We included all randomized, controlled studies investigating enhanced glycemic control that reported neuropathy outcomes after at least one year of intervention. Our primary outcome measure was annual development of clinical neuropathy defined by a clinical scale. Secondary outcomes included motor nerve conduction velocity and quantitative vibration testing. 

Data collection and analysis: 

Two authors independently reviewed all titles and abstracts identified by the database searches for inclusion. Two authors abstracted data from all included studies with a standardized form. A third author mediated conflicts. We analyzed the presence of clinical neuropathy with annualized risk differences (RDs), and conduction velocity and quantitative velocity measurements with mean differences per year. 

Main results: 

This review identified 17 randomized studies that addressed whether enhanced glucose control prevents the development of neuropathy. Seven of these studies were conducted in people with type 1 diabetes, eight in type 2 diabetes, and two in both types.

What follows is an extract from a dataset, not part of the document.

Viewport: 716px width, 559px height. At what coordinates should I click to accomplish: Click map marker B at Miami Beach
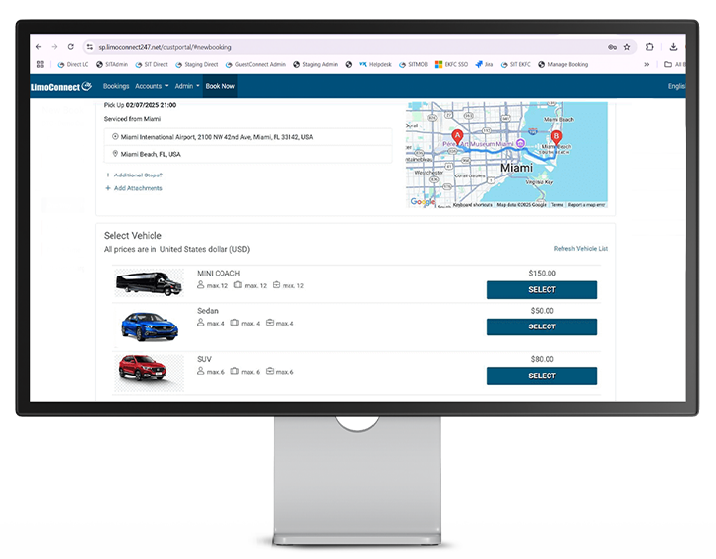click(558, 136)
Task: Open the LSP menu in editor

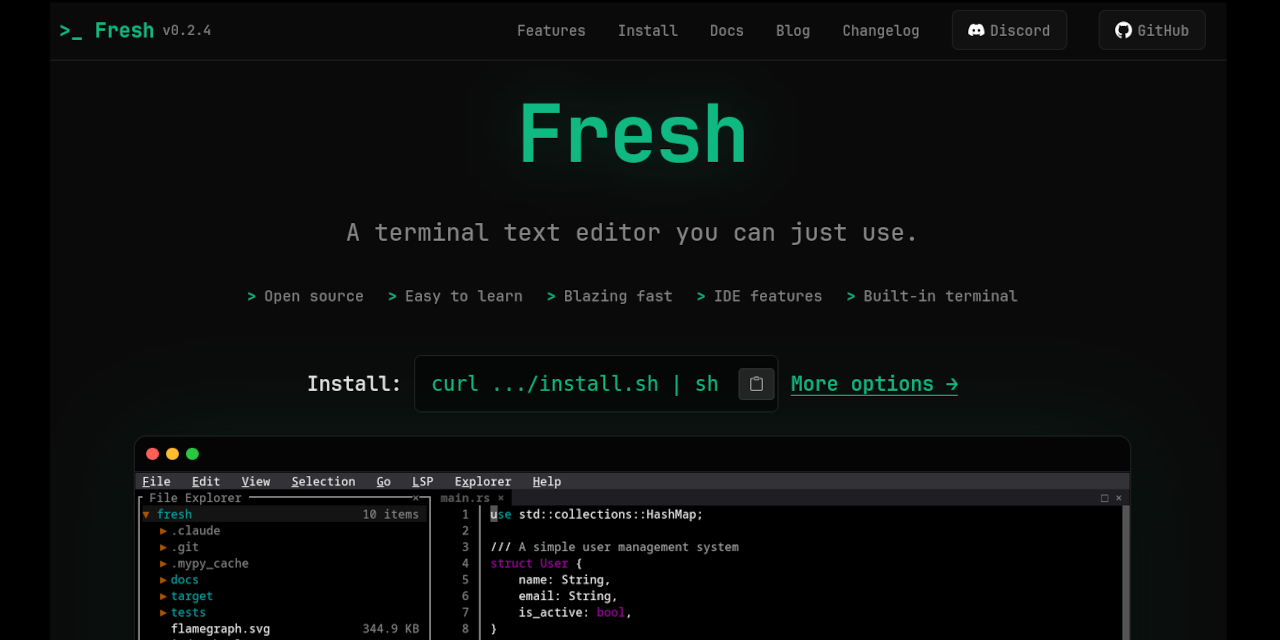Action: point(422,482)
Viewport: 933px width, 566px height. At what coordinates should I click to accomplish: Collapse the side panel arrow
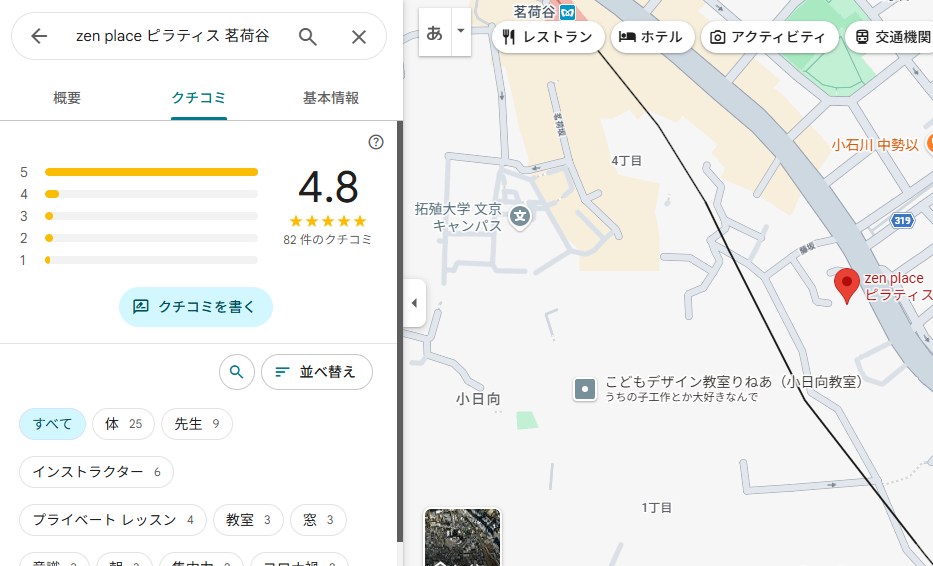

A meta-analysis of the two studies that reported the primary outcome (incidence of clinical neuropathy) with a total of 1228 participants with type 1 diabetes revealed a significantly reduced risk of developing clinical neuropathy in those with enhanced glucose control, an annualized RD of -1.84% (95% confidence interval (CI) -1.11 to -2.56). In a similar analysis of four studies that reported the primary outcome, involving 6669 participants with type 2 diabetes, the annualized RD of developing clinical neuropathy was -0.58% (95% CI 0.01 to -1.17). Most secondary outcomes were significantly in favor of intensive treatment in both populations. However, both types of diabetic participants also had a significant increase in severe adverse events including hypoglycemic events.